The notion of shapes-of-the-future gives our strategic thinking some space for considering alternatives and gaining a richer understanding of context. It allows for ambiguity and exploration and opening up for exploration by a sharp-minded person.
The figure at the top of this article depicts the “phase space” for a pendulum swinging back and forth. It traces out a simple and predictable linear pattern of forces (e.g. gravity, momentum, and time). As you can see, the line models the back-and-forth pendulum by cycling up and down as time progresses. It’s not too difficult to predict the shape of this simple, linear system.
The nearby figure illustrates the phase space for a complex system. Notice that there is a circular disc on one plane and it appears that the system is mostly in that region, However, is another disc arcing upward. Is that an emerging new shape? Complexity theorists tell us that system is converge towards a particular area of phase space, called a “strange attractor.”
Further, the initial starting conditions influence the shape.

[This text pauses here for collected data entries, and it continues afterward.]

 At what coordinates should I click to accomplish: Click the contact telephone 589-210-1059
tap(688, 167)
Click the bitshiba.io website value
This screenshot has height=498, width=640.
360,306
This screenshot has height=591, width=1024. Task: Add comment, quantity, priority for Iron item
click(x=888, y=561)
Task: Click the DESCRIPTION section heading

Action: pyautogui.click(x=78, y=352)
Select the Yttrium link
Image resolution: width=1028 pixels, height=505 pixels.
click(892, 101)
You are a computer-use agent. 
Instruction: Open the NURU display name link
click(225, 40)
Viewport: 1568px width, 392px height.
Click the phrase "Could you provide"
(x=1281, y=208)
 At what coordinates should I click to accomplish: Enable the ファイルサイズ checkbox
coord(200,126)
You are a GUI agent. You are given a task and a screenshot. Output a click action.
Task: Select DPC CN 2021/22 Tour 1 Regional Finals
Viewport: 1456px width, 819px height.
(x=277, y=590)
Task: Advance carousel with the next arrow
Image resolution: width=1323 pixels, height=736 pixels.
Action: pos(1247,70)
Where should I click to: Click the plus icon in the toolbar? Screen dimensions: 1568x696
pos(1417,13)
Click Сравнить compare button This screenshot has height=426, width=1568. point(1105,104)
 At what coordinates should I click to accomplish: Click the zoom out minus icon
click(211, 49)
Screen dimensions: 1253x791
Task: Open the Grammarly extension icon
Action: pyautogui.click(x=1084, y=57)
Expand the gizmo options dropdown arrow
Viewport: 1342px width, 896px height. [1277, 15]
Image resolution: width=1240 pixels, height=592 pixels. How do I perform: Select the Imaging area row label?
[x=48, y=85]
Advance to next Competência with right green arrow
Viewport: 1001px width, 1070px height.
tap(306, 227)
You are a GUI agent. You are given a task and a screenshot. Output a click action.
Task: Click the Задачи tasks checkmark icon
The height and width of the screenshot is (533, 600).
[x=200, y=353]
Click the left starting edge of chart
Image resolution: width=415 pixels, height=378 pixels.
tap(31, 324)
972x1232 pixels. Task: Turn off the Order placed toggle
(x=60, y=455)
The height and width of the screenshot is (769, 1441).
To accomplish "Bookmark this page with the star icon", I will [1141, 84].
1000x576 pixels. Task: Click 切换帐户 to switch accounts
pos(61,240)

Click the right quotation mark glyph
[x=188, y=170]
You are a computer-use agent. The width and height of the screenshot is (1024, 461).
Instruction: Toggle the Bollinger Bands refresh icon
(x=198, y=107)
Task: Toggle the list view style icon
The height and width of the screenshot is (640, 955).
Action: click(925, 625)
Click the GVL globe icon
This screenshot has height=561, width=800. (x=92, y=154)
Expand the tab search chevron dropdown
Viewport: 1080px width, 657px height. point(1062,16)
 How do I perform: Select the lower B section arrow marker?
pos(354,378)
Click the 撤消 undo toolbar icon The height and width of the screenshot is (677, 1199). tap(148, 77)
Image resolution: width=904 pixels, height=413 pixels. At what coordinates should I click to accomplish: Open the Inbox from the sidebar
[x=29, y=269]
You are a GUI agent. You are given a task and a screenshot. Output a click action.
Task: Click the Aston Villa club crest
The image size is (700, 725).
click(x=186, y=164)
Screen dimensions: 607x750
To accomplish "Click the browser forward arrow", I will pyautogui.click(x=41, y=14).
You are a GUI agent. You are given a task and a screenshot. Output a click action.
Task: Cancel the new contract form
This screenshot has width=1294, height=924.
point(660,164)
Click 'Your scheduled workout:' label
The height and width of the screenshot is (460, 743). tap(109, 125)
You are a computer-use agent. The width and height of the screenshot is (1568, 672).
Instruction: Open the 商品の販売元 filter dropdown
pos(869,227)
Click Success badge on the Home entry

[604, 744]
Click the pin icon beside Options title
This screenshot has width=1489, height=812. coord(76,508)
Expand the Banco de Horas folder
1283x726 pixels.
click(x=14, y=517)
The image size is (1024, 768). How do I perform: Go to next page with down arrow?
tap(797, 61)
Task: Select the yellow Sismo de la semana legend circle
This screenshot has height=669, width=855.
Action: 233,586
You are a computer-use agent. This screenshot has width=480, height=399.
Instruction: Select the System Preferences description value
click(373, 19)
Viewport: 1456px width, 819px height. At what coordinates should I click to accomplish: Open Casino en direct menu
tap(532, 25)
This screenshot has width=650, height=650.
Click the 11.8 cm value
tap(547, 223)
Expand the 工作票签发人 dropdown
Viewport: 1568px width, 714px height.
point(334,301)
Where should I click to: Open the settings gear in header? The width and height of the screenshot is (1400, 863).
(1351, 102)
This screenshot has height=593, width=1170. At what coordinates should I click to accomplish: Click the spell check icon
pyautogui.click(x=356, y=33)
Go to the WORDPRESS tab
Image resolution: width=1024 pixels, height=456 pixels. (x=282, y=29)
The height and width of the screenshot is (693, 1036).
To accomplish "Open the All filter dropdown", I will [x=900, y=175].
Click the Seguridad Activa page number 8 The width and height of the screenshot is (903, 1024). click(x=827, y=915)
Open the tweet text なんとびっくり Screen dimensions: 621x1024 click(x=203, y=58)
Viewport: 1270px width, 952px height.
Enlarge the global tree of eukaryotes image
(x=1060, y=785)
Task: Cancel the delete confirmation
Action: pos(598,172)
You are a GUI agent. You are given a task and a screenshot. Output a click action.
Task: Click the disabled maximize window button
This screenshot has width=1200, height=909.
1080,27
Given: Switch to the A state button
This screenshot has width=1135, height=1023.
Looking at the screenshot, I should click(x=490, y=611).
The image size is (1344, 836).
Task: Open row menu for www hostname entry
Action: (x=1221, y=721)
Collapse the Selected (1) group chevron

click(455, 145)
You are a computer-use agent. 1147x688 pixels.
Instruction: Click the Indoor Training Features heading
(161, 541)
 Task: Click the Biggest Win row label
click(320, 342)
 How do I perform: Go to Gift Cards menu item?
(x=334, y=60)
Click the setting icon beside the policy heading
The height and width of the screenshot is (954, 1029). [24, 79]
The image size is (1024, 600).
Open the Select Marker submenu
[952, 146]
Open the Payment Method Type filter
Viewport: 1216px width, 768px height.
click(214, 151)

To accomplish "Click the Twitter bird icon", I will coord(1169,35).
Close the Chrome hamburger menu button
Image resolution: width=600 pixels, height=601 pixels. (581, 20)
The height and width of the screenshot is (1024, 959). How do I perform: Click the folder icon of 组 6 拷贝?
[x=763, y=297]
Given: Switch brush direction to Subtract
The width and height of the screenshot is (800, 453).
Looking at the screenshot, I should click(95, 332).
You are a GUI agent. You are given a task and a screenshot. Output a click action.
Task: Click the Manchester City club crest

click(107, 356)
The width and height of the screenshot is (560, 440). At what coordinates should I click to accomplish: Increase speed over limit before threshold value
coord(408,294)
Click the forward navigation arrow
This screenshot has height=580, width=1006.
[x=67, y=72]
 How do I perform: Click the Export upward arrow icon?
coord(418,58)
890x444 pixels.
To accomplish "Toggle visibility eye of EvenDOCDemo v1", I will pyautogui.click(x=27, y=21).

A slight variation in the initial conditions might lead to no change in the final results or could produce wildly different final results.
Compare the two figures and you should see the difference between the notions of point predictions and shapes of the future.
Organizations are complex systems and furthermore, organizations interact with the also-complex external environment. Complexity theory tells us that we can’t predict a point in complex systems but can only roughly estimate it to be in some general region.
The point for strategic thinking is that we don’t waste energy focusing on events and visions, but rather emphasize understanding the context that produces the events.
This example can help you exercise the shapes-of-the-future question: What are the shapes of the future that are influenced by your children’s or grandchildren’s choice of college (or not) and vocation? Each of their choices has the potential to powerfully influence the shape of their future: their income, their status, their family size. As any parent would recognize decisions that are made today have effects that will be felt in the future.
Consider using words like triangulate, encircle, and fractals to help you imagine regions.
When you hear someone making a prediction, listen to them with skepticism if you listen to them at all. Do you agree?